(Element and text location data)
○ ○ ○ ○ ○

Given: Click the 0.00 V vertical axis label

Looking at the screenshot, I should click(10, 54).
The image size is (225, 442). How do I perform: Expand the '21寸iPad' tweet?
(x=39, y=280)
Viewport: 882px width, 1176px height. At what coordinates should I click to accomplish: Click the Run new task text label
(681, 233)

○ ○ ○ ○ ○

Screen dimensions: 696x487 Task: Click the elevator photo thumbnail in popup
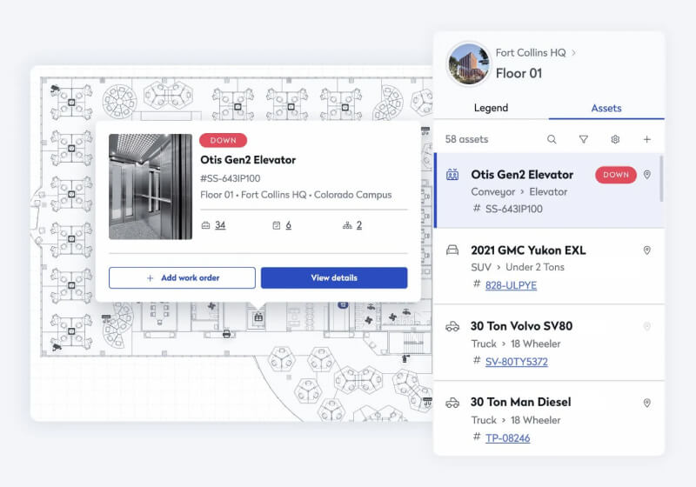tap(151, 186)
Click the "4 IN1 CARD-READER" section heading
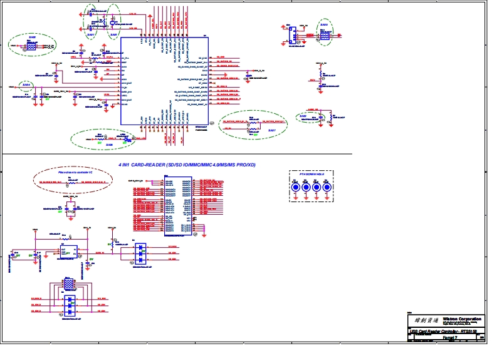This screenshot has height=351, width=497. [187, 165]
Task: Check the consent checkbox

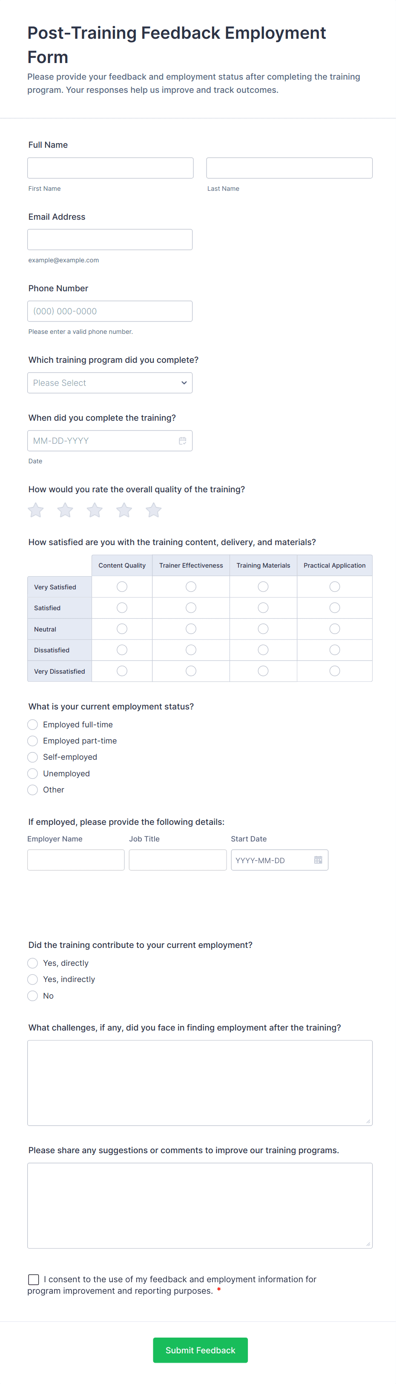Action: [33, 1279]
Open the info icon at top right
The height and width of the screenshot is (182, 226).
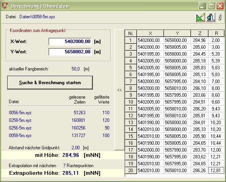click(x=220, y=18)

○ ○ ○ ○ ○

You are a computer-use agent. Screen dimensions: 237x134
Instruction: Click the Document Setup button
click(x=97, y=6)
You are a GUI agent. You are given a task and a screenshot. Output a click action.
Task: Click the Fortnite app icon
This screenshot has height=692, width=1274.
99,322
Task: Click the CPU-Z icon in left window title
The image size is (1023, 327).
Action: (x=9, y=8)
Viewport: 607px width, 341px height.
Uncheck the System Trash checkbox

○ ○ ○ ○ ○

Goal of the exercise »
Copy the entries word for word, starting at the line that contains "You are a GUI" and stopping after the line that contains "Uncheck the System Trash checkbox".

Result of this task »
You are a GUI agent. You are given a task and a screenshot. Output a click action.
Task: Click the Fortnite app icon
This screenshot has height=692, width=1274.
99,322
Task: Click the CPU-Z icon in left window title
The image size is (1023, 327).
Action: (x=9, y=8)
Viewport: 607px width, 341px height.
Uncheck the System Trash checkbox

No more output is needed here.